▼▼▼
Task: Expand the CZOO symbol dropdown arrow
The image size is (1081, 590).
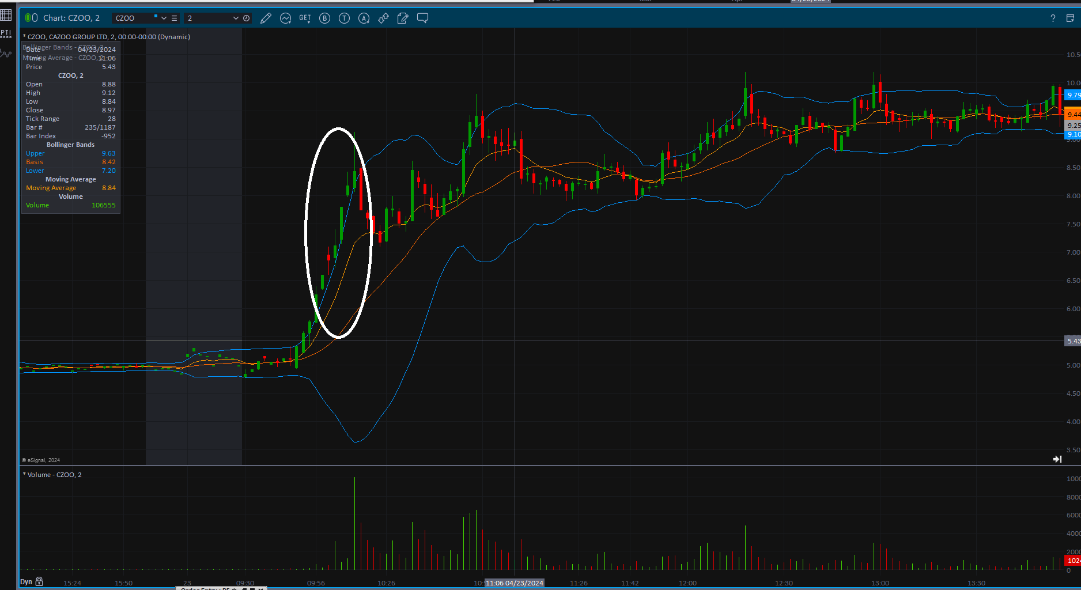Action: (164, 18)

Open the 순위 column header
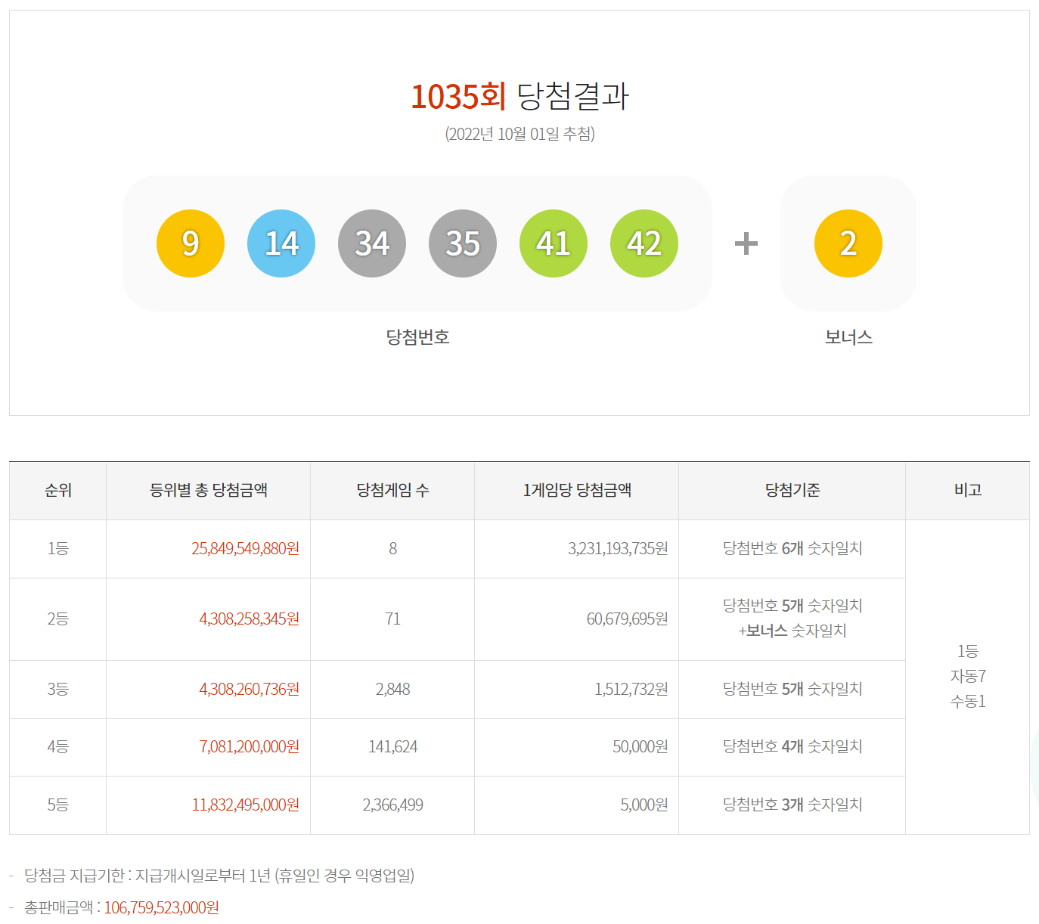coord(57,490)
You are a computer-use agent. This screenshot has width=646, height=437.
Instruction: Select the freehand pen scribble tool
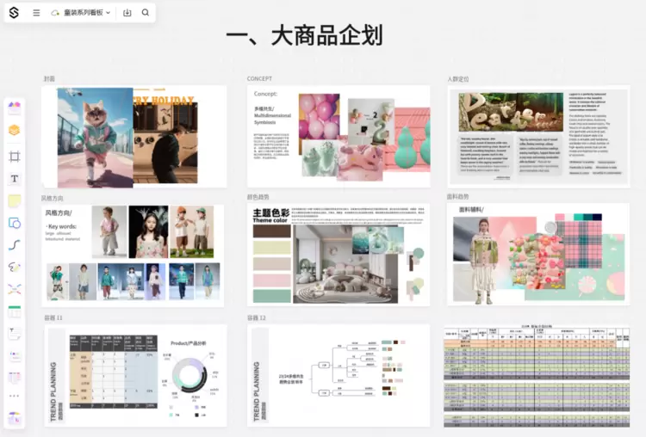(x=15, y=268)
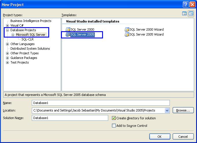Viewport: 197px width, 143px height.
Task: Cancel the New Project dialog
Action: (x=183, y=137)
▲▲▲
▼▼▼
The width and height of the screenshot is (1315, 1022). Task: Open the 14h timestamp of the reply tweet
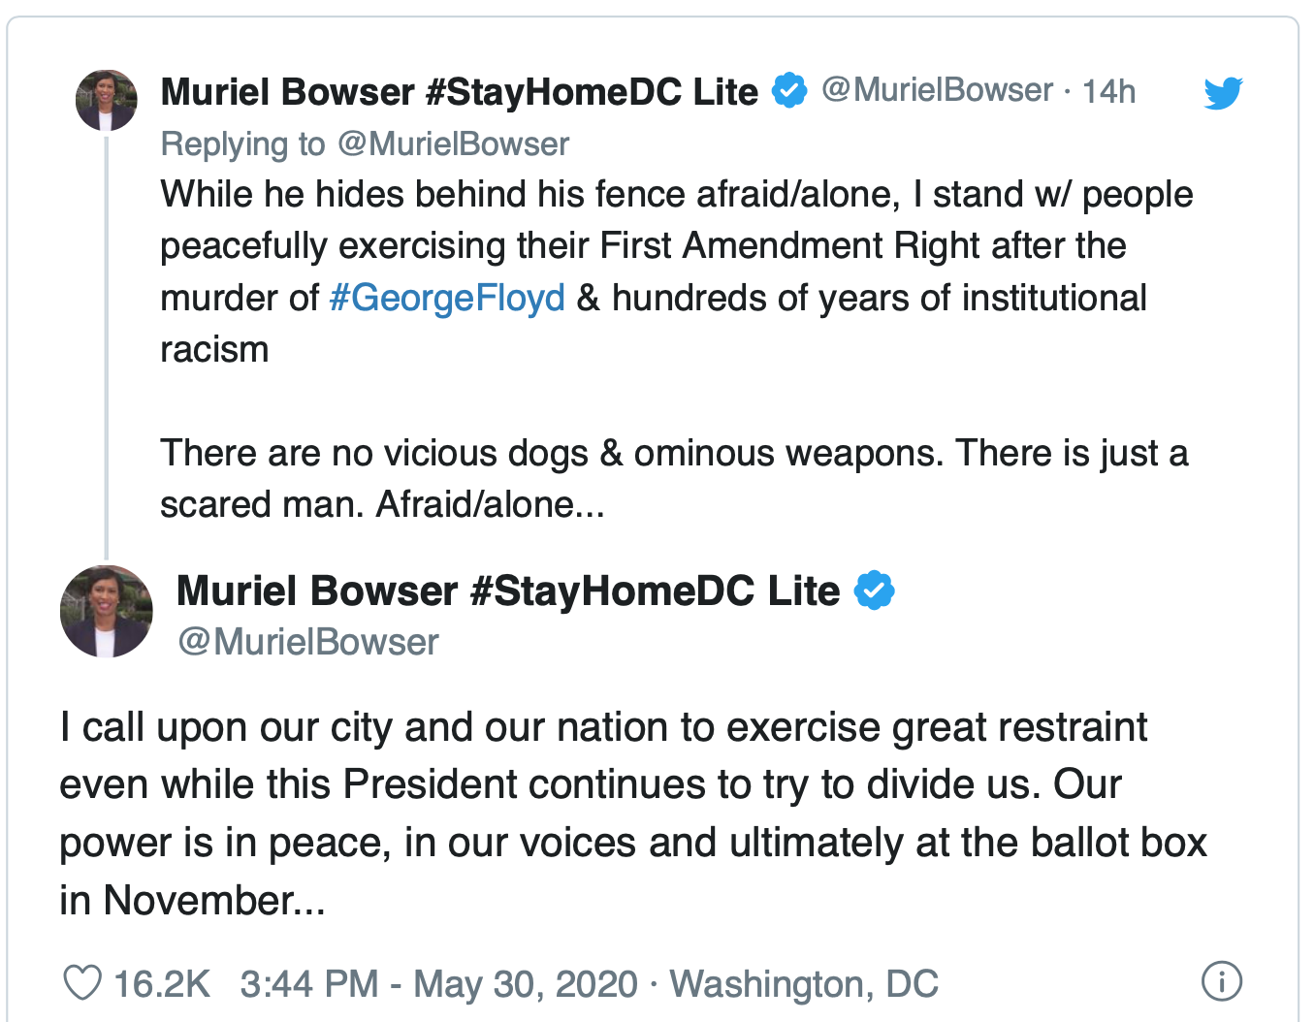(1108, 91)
▲▲▲
Looking above, find the stretch of lines that opens with the one holding "Task: Expand the CZOO symbol dropdown arrow" and closes with the one holding "You are a computer-use". Copy it exactly, pictures excluded.

Task: Expand the CZOO symbol dropdown arrow
The image size is (1081, 590).
Action: (164, 18)

Open the 순위 column header
coord(57,490)
You are a computer-use agent. This screenshot has width=646, height=437.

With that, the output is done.